Work out how many lines in the data hold the word "Resources", and reply with that number only.
------------------------
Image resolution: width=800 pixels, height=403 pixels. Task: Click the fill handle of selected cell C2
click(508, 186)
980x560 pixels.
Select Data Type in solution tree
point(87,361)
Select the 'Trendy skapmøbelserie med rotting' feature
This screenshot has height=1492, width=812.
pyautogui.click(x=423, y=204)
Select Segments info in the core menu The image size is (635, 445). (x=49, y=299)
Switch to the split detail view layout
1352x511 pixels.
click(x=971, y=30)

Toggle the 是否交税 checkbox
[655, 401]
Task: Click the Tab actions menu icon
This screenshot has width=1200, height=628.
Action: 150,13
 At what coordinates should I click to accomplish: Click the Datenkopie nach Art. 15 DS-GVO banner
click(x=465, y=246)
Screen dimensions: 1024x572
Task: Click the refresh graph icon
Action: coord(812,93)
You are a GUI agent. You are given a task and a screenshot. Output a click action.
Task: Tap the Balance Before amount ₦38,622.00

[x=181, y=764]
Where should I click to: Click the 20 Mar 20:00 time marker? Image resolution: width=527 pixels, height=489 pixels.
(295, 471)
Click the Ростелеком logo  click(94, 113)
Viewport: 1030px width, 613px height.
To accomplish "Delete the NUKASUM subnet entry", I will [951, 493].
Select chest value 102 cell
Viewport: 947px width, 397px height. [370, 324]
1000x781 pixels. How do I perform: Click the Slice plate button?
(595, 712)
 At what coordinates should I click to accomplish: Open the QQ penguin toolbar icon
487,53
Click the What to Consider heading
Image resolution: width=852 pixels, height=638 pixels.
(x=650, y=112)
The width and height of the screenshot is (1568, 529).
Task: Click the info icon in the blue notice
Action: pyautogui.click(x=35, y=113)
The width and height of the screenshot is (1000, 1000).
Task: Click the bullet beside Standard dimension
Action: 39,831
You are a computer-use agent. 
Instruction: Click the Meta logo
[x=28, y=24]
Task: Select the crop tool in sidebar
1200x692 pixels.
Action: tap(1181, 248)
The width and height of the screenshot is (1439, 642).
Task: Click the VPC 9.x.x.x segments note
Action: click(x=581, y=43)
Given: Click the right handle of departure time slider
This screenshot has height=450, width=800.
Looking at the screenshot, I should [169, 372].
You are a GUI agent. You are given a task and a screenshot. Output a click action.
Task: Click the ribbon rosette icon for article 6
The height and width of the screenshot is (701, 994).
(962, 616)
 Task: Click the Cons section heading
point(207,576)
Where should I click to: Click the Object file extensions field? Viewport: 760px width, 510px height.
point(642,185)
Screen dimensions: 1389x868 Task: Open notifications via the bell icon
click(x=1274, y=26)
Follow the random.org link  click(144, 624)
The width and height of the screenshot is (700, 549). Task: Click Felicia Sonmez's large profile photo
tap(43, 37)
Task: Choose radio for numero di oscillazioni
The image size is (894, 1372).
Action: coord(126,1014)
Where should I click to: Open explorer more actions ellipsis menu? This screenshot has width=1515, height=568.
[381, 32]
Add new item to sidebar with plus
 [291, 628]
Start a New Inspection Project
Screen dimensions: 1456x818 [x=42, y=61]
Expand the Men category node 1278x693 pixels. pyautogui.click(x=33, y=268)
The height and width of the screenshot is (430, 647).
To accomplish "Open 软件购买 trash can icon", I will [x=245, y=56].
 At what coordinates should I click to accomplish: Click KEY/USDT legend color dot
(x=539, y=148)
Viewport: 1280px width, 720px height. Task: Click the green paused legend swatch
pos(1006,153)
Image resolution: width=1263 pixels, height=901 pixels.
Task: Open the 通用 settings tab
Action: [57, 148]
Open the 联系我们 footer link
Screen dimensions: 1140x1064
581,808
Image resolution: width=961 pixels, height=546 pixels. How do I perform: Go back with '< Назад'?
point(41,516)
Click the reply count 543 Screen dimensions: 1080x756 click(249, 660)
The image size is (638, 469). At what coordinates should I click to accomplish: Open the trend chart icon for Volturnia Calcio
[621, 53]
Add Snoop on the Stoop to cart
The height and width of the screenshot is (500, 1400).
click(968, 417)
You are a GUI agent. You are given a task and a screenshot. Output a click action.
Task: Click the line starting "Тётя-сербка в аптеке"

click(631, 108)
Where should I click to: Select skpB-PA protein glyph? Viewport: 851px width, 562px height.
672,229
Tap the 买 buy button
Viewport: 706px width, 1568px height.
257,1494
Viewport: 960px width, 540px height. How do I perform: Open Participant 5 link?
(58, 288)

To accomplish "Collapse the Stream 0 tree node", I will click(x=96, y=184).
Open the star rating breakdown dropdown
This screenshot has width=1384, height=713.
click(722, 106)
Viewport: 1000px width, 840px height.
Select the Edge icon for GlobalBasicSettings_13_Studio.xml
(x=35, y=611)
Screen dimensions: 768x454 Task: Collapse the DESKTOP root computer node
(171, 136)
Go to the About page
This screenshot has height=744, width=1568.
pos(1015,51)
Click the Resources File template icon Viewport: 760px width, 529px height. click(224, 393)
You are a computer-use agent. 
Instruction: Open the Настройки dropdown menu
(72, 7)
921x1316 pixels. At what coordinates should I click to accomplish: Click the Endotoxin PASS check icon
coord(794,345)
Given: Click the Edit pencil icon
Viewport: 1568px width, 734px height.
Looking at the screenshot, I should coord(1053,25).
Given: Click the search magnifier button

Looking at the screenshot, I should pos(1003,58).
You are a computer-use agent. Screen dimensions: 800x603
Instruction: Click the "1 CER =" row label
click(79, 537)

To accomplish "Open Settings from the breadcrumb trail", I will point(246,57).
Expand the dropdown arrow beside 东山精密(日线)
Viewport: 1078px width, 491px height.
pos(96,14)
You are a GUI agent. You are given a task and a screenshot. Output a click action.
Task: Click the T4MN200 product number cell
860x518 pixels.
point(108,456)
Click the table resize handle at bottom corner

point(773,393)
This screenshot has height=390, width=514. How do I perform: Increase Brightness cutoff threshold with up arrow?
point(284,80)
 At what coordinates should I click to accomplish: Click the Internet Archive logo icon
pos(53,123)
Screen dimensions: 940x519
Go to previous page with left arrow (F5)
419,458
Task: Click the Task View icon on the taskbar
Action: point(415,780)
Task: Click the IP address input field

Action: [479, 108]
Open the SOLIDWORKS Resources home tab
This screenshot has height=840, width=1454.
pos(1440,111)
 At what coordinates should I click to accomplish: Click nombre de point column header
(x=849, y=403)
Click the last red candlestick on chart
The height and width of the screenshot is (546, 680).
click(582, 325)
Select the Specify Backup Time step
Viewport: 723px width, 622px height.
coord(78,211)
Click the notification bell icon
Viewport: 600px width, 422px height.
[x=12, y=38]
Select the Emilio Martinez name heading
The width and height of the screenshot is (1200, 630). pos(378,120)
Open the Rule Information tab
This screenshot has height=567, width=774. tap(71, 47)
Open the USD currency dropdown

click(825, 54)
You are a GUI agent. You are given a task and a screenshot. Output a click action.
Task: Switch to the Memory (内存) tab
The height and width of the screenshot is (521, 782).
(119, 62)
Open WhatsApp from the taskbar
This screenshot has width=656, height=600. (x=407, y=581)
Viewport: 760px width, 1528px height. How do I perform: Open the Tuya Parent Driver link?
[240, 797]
------------------------
Output for this task:
2